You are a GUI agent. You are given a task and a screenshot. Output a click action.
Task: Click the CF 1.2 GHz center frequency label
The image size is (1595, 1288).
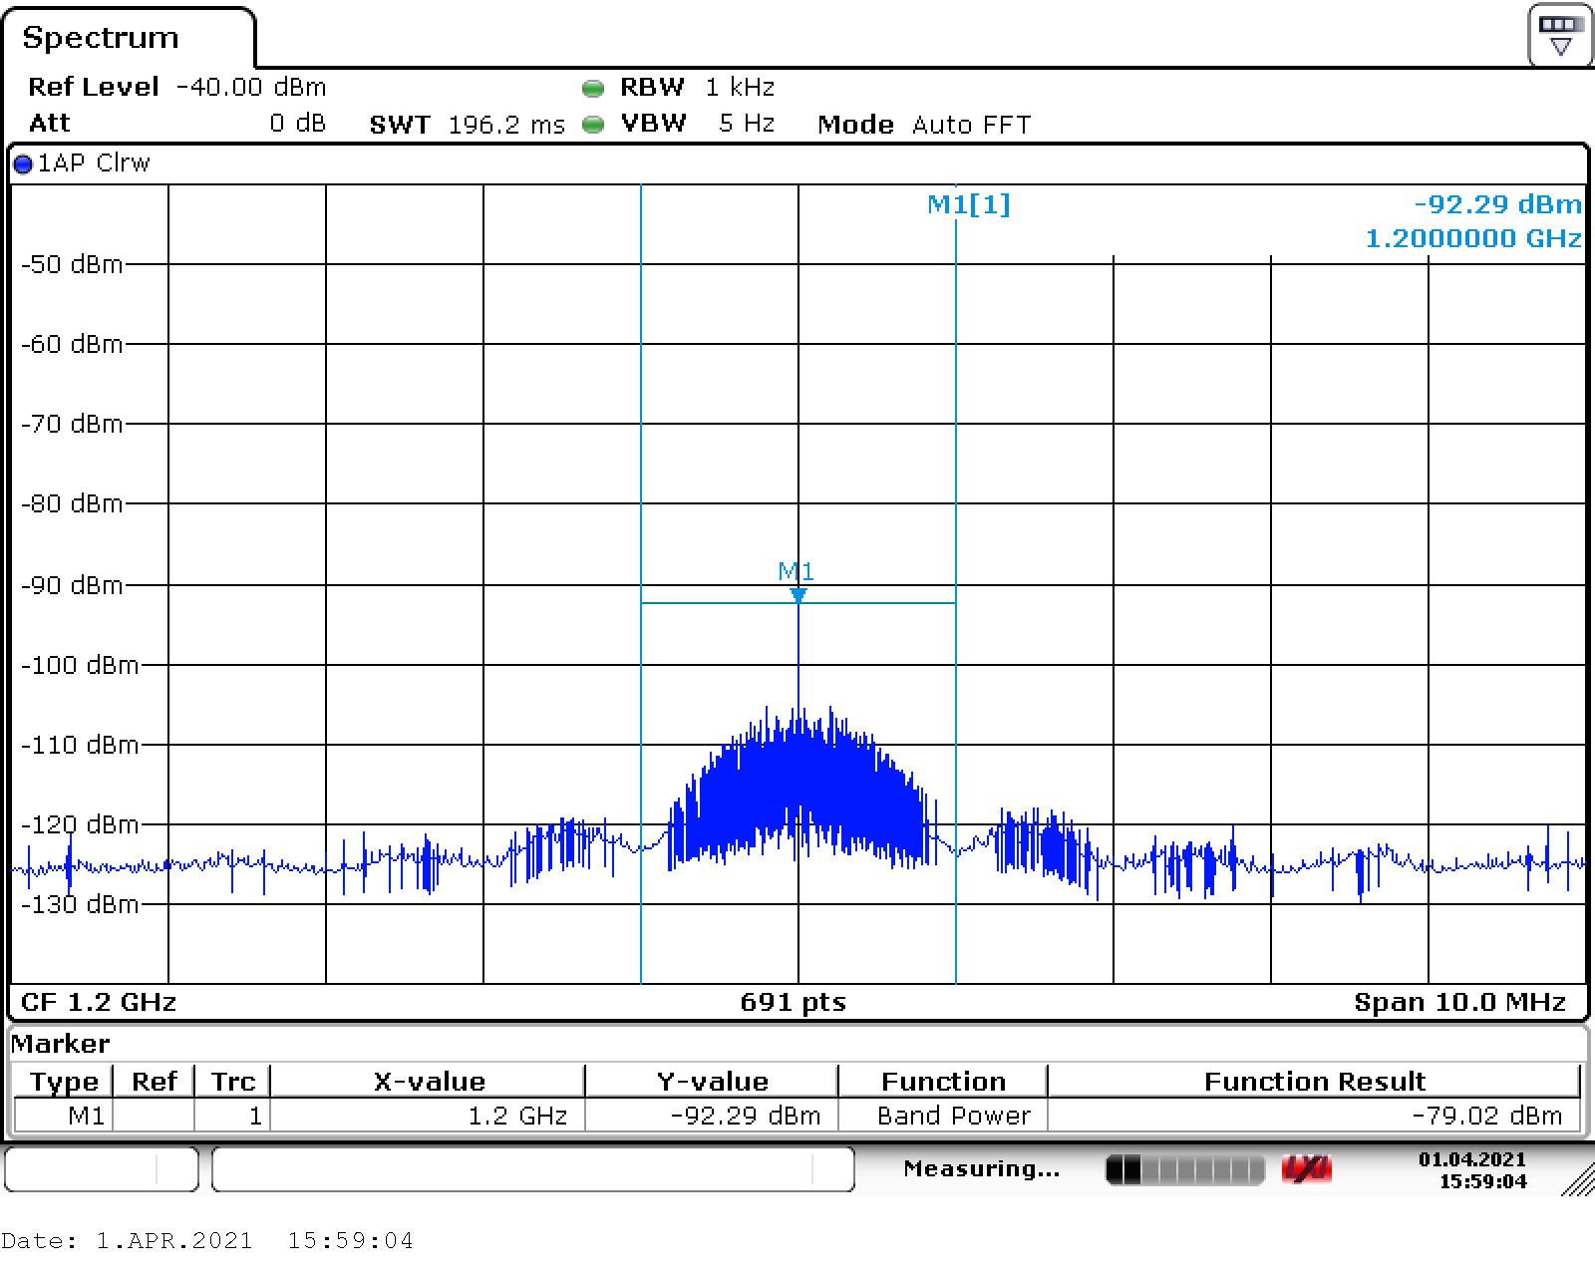99,1002
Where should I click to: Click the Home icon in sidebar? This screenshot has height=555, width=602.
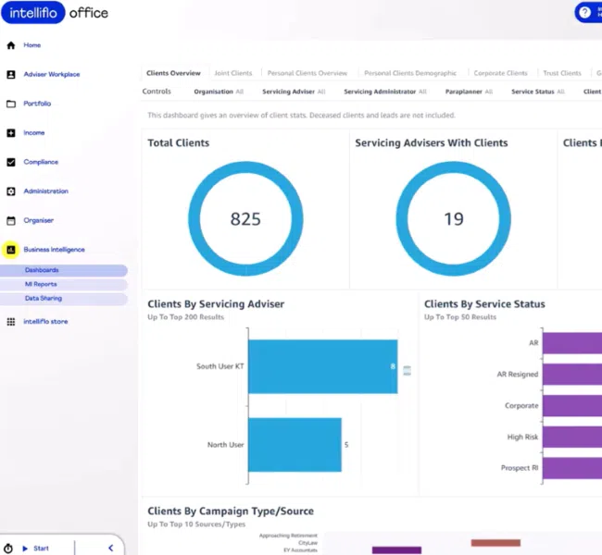pyautogui.click(x=11, y=45)
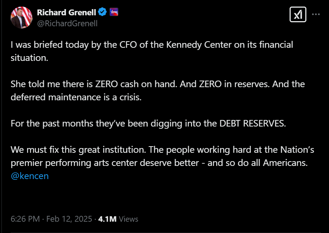Click the blue verified checkmark badge
This screenshot has width=329, height=233.
pos(103,12)
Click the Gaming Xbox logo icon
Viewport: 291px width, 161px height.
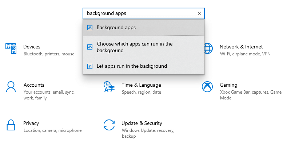[207, 87]
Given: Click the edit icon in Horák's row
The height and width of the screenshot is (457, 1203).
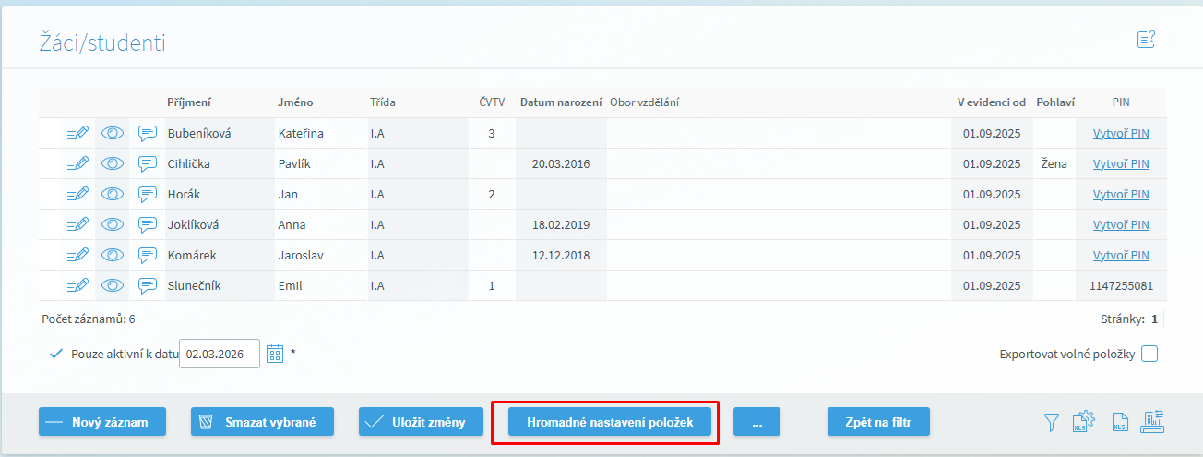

==*==

== Assigned task ==
Write out the material above once more, exactly as it reads, with no pictures.

== Result of this exercise ==
You are a GUI agent. You are given a task and a screenshot. Output a click action.
Task: Click the CF 1.2 GHz center frequency label
The image size is (1595, 1288).
99,1002
Where should I click to: Click the Home icon in sidebar? This screenshot has height=555, width=602.
pyautogui.click(x=11, y=45)
Click the blue verified checkmark badge
This screenshot has width=329, height=233.
pos(103,12)
Click the Gaming Xbox logo icon
Viewport: 291px width, 161px height.
[207, 87]
Given: Click the edit icon in Horák's row
The height and width of the screenshot is (457, 1203).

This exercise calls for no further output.